The environment is designed to simulate a dynamic system where the actions taken by the agent affect the state of the system over time. The agent learns how to balance the pole by adjusting its actions based on the state feedback (cart position, pole angle, etc.).

---

## 💡 Why CartPole?

The CartPole environment is widely used in reinforcement learning as a benchmark for evaluating and comparing different algorithms, especially those based on **policy gradients**. It’s simple yet rich enough to test the effectiveness of RL models in control tasks.

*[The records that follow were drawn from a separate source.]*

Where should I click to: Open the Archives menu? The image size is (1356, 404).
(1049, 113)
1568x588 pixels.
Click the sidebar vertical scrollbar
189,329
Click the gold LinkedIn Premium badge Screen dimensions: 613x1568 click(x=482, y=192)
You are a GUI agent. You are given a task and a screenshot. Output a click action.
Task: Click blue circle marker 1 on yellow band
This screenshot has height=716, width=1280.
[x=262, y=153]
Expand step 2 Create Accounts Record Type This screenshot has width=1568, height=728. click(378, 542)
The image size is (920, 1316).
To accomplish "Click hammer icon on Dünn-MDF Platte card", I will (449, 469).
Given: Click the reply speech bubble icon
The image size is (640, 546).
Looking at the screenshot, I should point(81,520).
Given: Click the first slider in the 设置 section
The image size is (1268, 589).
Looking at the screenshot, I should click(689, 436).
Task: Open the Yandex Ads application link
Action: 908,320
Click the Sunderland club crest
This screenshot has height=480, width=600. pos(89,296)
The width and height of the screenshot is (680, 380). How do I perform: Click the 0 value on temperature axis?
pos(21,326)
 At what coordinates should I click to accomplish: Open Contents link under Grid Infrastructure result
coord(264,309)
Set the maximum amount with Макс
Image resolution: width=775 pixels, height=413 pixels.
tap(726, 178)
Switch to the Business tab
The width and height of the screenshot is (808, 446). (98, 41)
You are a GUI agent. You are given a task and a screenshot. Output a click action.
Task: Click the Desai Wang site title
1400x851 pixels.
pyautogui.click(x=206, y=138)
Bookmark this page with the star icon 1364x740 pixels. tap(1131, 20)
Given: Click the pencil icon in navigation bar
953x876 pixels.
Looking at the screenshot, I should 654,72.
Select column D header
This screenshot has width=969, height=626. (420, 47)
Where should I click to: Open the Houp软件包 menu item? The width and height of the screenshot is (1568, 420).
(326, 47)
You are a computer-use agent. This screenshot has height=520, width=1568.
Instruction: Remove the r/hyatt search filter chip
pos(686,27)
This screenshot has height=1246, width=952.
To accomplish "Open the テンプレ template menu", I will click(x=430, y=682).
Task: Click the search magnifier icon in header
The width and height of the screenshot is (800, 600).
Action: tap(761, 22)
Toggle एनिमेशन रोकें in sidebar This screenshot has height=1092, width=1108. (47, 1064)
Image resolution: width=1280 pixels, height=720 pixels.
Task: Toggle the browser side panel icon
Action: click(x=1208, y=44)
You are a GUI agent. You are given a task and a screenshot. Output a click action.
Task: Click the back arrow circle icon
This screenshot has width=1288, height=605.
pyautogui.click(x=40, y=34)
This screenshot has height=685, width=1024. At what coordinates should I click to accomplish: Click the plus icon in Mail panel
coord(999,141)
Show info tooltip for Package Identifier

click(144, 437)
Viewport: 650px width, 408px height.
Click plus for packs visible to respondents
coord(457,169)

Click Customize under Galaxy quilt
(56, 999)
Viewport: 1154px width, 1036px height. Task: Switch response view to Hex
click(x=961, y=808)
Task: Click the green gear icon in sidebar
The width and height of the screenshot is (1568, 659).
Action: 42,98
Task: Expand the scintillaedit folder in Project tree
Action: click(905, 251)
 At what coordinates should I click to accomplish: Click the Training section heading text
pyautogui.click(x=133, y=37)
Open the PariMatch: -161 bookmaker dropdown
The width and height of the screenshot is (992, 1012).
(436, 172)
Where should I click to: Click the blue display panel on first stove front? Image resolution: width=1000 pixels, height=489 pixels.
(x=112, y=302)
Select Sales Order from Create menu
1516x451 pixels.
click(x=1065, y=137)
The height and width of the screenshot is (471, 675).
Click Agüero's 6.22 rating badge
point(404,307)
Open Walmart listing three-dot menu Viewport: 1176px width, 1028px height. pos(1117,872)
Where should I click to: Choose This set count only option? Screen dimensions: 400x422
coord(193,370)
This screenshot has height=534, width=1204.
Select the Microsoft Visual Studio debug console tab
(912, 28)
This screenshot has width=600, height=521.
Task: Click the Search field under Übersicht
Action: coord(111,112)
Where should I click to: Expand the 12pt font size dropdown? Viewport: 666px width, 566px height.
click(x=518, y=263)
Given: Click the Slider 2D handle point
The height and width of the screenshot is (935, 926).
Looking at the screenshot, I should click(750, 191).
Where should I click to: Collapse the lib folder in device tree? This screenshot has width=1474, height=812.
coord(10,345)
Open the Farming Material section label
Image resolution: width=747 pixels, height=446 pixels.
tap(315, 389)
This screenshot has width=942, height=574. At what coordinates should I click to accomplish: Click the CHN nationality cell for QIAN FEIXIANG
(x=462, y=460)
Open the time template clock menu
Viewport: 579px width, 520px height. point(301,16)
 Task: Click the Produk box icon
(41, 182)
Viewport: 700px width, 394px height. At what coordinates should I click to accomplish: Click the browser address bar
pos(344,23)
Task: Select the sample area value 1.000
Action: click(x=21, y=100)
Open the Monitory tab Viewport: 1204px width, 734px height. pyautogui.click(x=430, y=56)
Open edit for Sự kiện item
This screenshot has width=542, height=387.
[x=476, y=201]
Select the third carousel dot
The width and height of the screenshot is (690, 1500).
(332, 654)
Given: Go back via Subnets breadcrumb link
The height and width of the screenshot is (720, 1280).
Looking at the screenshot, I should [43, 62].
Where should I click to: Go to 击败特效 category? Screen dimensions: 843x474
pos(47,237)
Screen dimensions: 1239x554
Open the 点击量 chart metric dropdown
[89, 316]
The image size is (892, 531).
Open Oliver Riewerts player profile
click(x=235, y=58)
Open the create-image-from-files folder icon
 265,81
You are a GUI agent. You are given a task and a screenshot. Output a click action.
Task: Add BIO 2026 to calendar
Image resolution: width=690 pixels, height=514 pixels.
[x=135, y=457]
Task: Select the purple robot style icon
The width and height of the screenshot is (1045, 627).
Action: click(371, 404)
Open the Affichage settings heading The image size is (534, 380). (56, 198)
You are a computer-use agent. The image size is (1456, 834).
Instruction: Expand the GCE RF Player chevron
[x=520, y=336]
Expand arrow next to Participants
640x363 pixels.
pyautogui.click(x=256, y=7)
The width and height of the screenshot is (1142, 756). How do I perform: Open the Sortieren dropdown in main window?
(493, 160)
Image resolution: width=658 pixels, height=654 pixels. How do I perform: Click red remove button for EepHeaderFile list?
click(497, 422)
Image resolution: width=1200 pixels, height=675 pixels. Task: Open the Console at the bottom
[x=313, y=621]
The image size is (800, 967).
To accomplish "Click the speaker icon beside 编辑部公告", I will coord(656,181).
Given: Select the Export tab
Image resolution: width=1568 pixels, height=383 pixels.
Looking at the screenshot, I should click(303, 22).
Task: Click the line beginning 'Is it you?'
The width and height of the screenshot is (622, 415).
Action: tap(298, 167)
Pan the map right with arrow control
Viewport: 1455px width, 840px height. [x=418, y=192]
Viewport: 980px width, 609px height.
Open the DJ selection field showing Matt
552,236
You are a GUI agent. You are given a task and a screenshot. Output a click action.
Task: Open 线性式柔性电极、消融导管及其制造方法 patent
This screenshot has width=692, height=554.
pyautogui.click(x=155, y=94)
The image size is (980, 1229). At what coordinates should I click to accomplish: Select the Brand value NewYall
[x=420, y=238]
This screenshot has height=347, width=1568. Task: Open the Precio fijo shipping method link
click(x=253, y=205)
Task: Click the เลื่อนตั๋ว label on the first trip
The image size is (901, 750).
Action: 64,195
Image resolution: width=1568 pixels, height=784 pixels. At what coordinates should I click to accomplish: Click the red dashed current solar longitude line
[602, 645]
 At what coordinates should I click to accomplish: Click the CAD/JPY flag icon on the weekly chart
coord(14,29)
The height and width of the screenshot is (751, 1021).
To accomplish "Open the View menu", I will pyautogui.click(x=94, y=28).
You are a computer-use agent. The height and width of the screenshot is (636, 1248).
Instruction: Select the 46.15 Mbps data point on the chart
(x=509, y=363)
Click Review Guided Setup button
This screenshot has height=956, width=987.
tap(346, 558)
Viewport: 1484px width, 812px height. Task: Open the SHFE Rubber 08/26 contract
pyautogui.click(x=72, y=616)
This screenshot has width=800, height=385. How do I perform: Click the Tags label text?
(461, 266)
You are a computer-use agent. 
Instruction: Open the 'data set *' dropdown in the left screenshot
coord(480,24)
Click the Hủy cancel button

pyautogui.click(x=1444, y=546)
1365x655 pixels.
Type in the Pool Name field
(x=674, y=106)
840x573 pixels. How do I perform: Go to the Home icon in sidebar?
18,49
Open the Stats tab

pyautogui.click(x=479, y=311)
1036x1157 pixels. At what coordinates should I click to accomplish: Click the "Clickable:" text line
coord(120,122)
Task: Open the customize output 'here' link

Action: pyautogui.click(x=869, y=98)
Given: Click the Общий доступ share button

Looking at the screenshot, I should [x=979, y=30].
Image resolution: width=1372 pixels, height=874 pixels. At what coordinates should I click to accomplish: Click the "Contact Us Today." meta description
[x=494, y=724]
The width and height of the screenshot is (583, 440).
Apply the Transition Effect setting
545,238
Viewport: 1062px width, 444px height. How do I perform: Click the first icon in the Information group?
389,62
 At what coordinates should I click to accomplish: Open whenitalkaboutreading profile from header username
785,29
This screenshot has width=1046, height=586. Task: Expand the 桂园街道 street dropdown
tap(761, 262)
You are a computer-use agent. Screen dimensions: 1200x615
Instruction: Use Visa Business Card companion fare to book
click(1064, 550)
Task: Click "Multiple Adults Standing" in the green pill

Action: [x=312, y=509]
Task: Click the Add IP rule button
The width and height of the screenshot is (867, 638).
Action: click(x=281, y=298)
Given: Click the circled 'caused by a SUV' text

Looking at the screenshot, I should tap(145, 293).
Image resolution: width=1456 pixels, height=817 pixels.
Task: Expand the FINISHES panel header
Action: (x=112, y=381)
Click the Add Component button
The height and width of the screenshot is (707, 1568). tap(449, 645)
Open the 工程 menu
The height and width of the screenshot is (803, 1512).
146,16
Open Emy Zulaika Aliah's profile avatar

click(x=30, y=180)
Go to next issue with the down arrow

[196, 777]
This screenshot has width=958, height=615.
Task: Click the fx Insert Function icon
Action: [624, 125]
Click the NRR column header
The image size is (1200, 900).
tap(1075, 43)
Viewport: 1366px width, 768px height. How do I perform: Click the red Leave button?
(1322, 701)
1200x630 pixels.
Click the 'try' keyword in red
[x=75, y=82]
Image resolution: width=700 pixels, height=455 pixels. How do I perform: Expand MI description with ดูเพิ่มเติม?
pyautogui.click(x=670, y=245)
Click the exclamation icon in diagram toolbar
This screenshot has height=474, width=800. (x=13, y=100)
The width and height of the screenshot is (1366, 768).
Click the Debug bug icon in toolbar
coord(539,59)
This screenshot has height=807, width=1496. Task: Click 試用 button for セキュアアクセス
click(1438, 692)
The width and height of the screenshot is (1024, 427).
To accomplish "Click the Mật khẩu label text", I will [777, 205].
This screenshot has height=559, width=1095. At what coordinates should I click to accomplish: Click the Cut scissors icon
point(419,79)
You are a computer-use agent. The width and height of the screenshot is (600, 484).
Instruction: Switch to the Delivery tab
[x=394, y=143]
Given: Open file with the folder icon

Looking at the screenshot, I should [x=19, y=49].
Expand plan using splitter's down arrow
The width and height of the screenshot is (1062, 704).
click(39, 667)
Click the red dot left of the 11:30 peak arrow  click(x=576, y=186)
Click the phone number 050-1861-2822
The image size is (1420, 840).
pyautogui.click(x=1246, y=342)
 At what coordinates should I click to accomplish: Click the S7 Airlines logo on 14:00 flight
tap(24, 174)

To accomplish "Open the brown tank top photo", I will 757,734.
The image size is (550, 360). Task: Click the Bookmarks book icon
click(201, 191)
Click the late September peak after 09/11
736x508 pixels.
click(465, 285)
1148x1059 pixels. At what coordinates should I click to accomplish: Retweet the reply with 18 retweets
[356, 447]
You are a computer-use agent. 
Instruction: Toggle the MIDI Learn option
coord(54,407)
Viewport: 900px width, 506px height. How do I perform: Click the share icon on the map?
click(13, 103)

Let's dive deeper into solving this problem using the REINFORCE algorithm! 🚀


In [2]:
env_name = 'CartPole-v1'
env = gym.make(env_name)  # CartPole has continuous states, discrete actions
env.reset(seed=42)

(array([ 0.0273956 , -0.00611216,  0.03585979,  0.0197368 ], dtype=float32),
 {})

## Creating the policy network

Here we only use a simple FC Neural Network to represent our policy given a state. The output of this network is a probability distribution over all possible actions.

In [5]:
class PolicyNetwork(nn.Module):
    def __init__(self, input_dim, output_dim):
        super(PolicyNetwork, self).__init__()
        self.fc1 = nn.Linear(input_dim, 128)
        self.fc2 = nn.Linear(128, output_dim)
        self.softmax = nn.Softmax(dim=-1)

    def forward(self, x):
        x = torch.relu(self.fc1(x))
        x = self.softmax(self.fc2(x))
        return x

Now we need to write down the code that trains the network by implementing REINFORCE Algorithm introduced above. Here T is the horizon, N is the number of trajectories sampled to estimate the gradient expectation, and gamma is the discount factor. The parameter lr specifies the learning rate of the gradient descent.

In [6]:
def train(policy_net, env, writer, baseline = 'None', num_episodes=1000, T=200, N=10, gamma=0.99, lr=0.01):
    optimizer = optim.Adam(policy_net.parameters(), lr=lr)
    
    for episode in tqdm(range(num_episodes),colour='green'):
        trajectories = []

        # Step 1: Sample N trajectories
        for _ in range(N):
            state, _ = env.reset()
            trajectory = []
            total_reward = 0
            done = False
            t = 0
            
            while not done and t < T:
                # Get action probabilities from the policy network
                state_tensor = torch.tensor(state, dtype=torch.float32)
                action_probs = policy_net(state_tensor)
                
                # Sample action based on probabilities
                action = np.random.choice(len(action_probs), p=action_probs.detach().numpy())
                
                # Take action in the environment
                next_state, reward, done, _, _ = env.step(action)
                trajectory.append((state, action, reward))
                total_reward += reward
                
                state = next_state
                t += 1

            # Store trajectory
            trajectories.append((trajectory, total_reward))
        avg_reward = np.mean([total_reward for _, total_reward in trajectories])
        
        writer.add_scalar('Mean Rewards', avg_reward, episode)
        # Step 2: Calculate the total reward and discounted rewards for each trajectory
        rewards_to_go = []
        for trajectory, _ in trajectories:
            discounted_rewards = []
            cumulative_reward = 0
            t = 0
            # Calculate the discounted reward for each step in the trajectory
            for (_, _, reward) in trajectory:
                cumulative_reward = reward  +  cumulative_reward
                discounted_rewards.insert(0, cumulative_reward)
                t += 1
            rewards_to_go.append(discounted_rewards)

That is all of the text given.